** start Stored rows **
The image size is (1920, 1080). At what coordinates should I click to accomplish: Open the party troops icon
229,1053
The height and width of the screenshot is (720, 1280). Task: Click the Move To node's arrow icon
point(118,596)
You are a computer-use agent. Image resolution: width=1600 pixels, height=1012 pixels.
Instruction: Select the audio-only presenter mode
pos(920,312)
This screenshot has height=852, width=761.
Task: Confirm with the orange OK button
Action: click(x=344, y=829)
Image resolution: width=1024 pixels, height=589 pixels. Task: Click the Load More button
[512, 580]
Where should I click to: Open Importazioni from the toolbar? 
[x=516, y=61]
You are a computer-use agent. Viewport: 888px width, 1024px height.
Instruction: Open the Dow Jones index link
** end Stored rows **
## [What the task requires]
Put each line of the records above into a Markdown table with the columns Row and Line, numbering the rows in order and skipping any blank lines.

## [Exercise output]
| Row | Line |
|---|---|
| 1 | The image size is (1920, 1080). At what coordinates should I click to accomplish: Open the party troops icon |
| 2 | 229,1053 |
| 3 | The height and width of the screenshot is (720, 1280). Task: Click the Move To node's arrow icon |
| 4 | point(118,596) |
| 5 | You are a computer-use agent. Image resolution: width=1600 pixels, height=1012 pixels. |
| 6 | Instruction: Select the audio-only presenter mode |
| 7 | pos(920,312) |
| 8 | This screenshot has height=852, width=761. |
| 9 | Task: Confirm with the orange OK button |
| 10 | Action: click(x=344, y=829) |
| 11 | Image resolution: width=1024 pixels, height=589 pixels. Task: Click the Load More button |
| 12 | [512, 580] |
| 13 | Where should I click to: Open Importazioni from the toolbar?  |
| 14 | [x=516, y=61] |
| 15 | You are a computer-use agent. Viewport: 888px width, 1024px height. |
| 16 | Instruction: Open the Dow Jones index link |